The generated summary should include:

a short summary
decisions with citations back to transcript/source lines
action-item suggestions as draft TODOs
people, org, and project entities found in the context
suggested links to existing nodes
provenance metadata showing the source context, task name, provider alias, model metadata, and generation time

A user can then review views/team-sync-summary.org2 and copy, rewrite, or explicitly promote accepted sections into notes/.

Review and safety rules

No hardcoded provider in compiler core.
No provider secrets in notes, manifests, compiled corpus artifacts, or generated Org files.
No automatic canonical edits from AI output.
Every factual generated claim should trace to cited Org2 source ranges or say that evidence is missing.
Generated artifacts should be overwriteable and lintable; canonical notes should require review.
Editor integrations should call the same CLI surfaces rather than reimplementing provider behavior.

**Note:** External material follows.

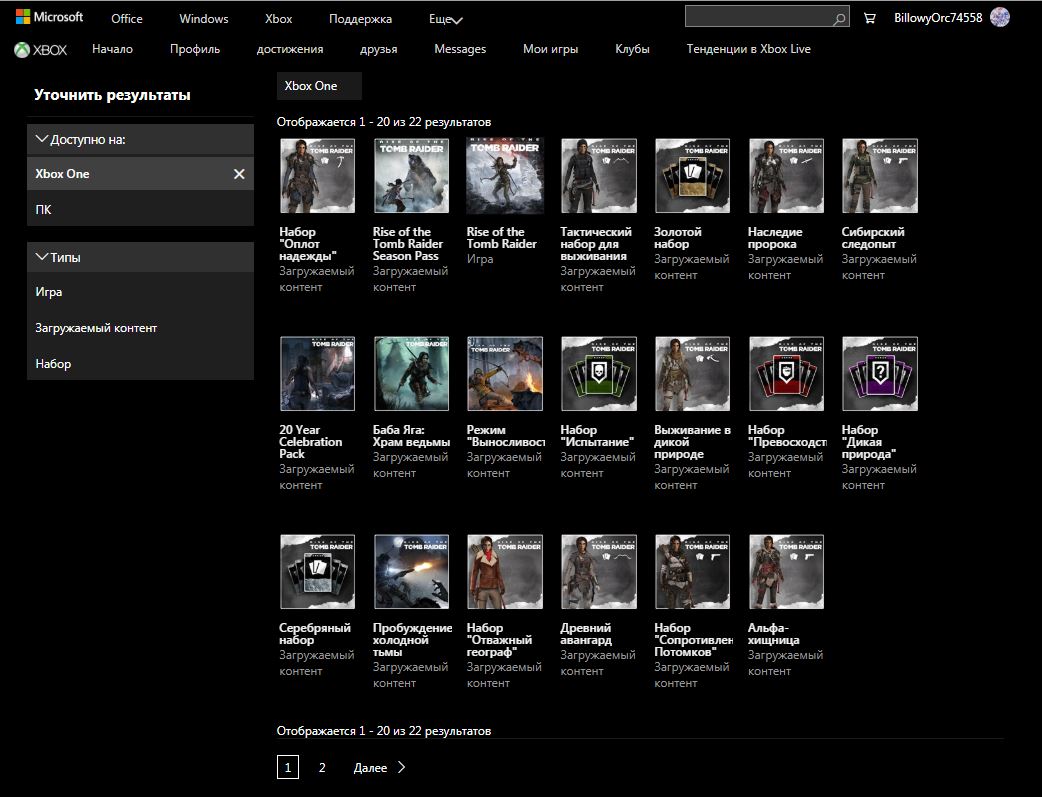Open the 20 Year Celebration Pack thumbnail
1042x797 pixels.
pyautogui.click(x=317, y=374)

Relationship to follow-up work

This design sets the boundary. Follow-up issues can implement it incrementally:

concrete adapter implementations behind the stable interface
generated draft artifact helpers and lint rules
meeting/transcript summarization
link/entity suggestion reports

Each feature should remain useful without forcing every Org2 user to configure an AI provider.